`Pretty remote, I would have thought,' I said.
`Yes, well it's questions like that which I should like answered at the moment instead of getting information on. technical achievements.'
`Well, apart from your curiosity, what's happening?'
`To start with, the Government has gone mad. Betelgeuse offered them the blueprints of his space ships, and they were all over themselves to study them. The people at the Ministry of Defense are so excited about them that they don't really take this Yela threat seriously.'
`I suppose as long as they're all happy, we'll be left in peace,' I said.
`Certainly, but the Americans, Russians, French and practically everybody else are hopping mad that the ship came down in England, and that we had the first offer of the blueprints. I suppose the Government will now start playing politics,' Sir John said thoughtfully.

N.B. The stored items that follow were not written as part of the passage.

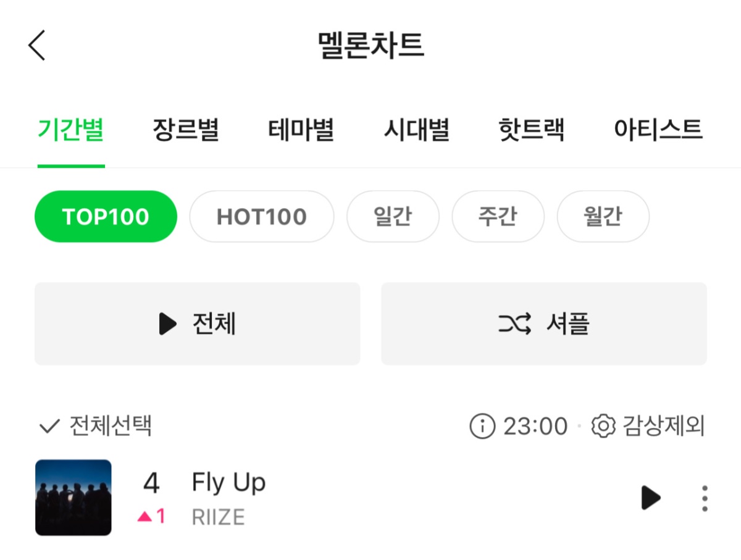Open more options for Fly Up

tap(705, 498)
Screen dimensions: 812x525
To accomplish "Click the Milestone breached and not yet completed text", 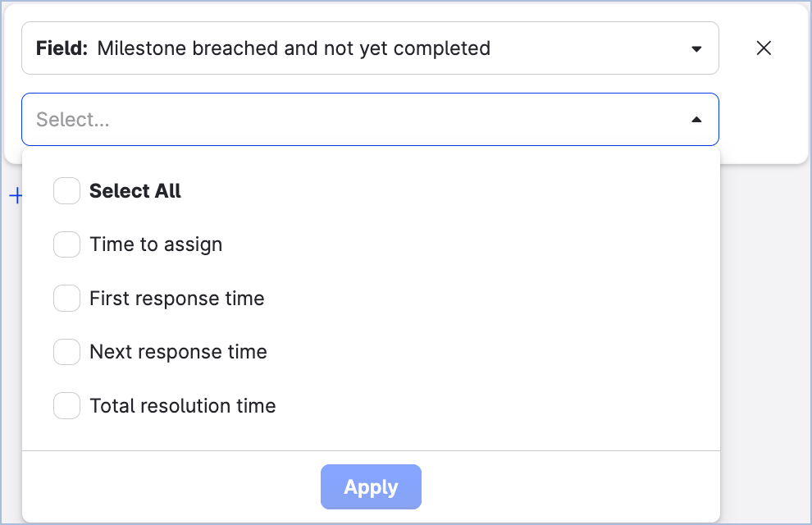I will (294, 48).
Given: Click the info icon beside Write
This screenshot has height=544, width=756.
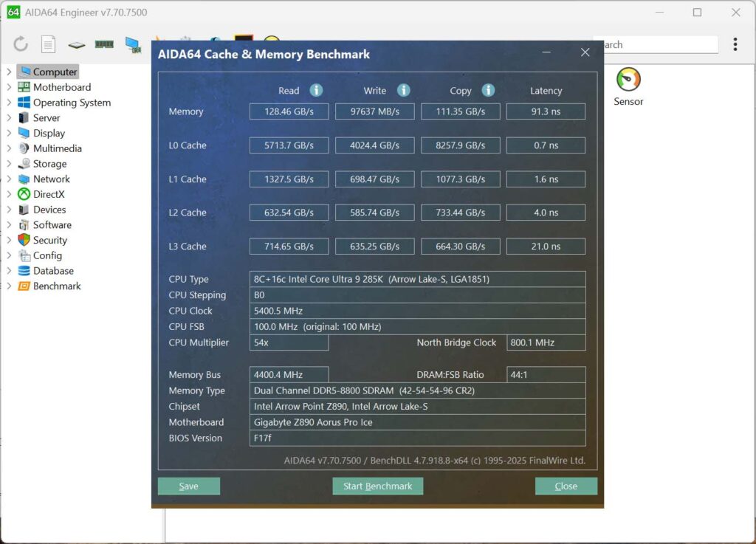Looking at the screenshot, I should pos(404,90).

`I wouldn't worry,' I said cheerfully.
`But I do worry. Betelgeuse's story was quite convincing, and I think he was very disappointed at the way it was treated.'
`They didn't keep him in London then?' I said.

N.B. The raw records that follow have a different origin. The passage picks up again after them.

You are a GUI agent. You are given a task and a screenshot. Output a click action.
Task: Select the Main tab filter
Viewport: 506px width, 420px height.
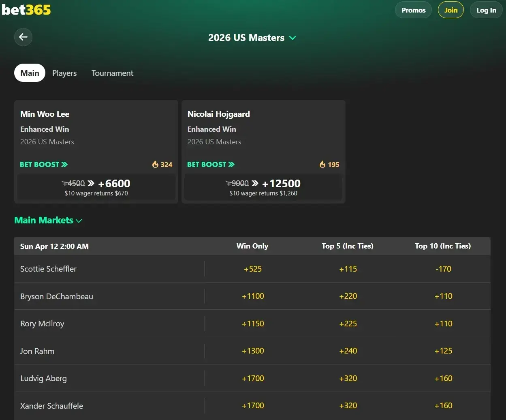pyautogui.click(x=29, y=73)
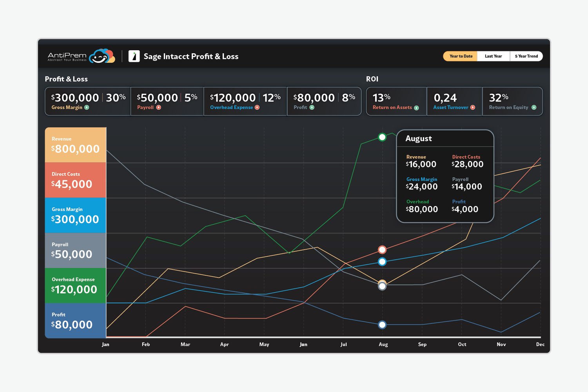
Task: Click the Aug label on the x-axis
Action: pos(383,344)
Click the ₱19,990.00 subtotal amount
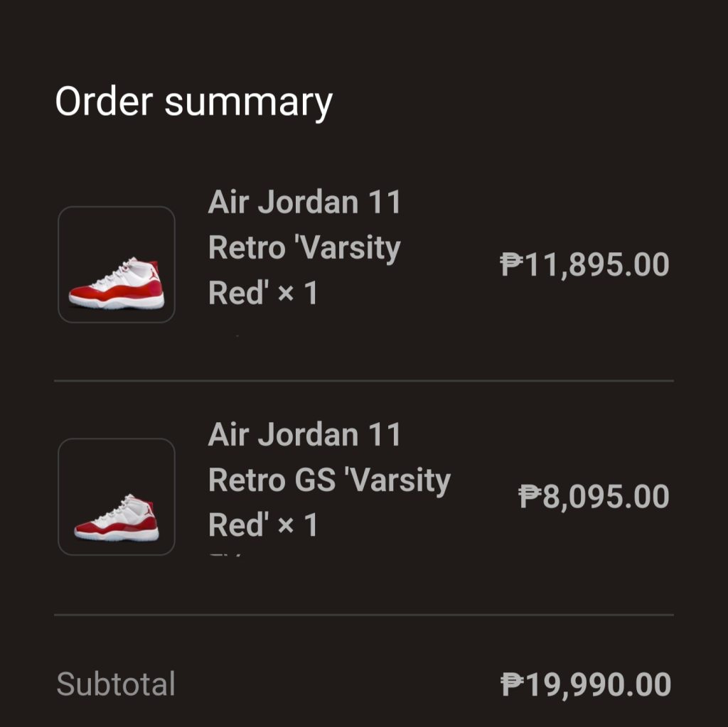This screenshot has height=727, width=728. pos(585,685)
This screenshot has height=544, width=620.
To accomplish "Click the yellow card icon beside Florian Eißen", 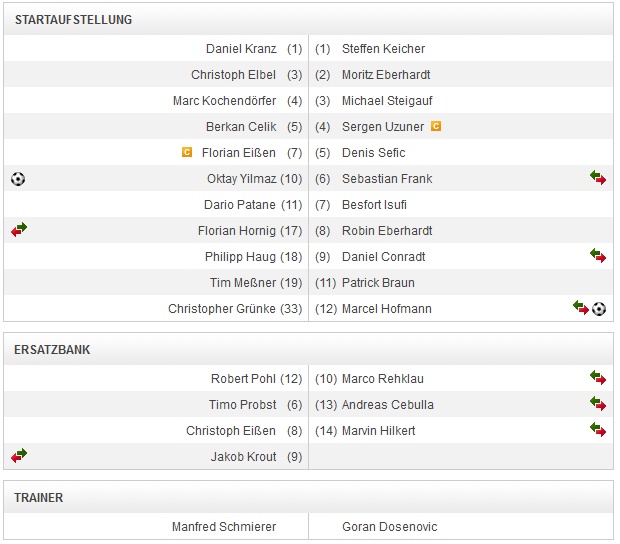I will tap(187, 153).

`No, he and Colonel Rhodes went back to Mildenhall. I believe Rhodes is going to look after Betelgeuse and the ship.'
Did Betelgeuse give any reason for this space invasion apart from the fact that you were sending ships into a war?' I asked.
`Oh, yes. Have you got a chart of the galaxy?'
`Certainly,' I said, going over to my desk. Under a mass of papers I found my old chart, which looked rather rat eared. 'Is this any good?' I said, spreading it out.
`Fine. Now we are here, all right,' said Sir John pointing. 'Apparently in all these various areas there are different creatures living.'
`These creatures are completely different from us, and different from one another as well,' Sir John said.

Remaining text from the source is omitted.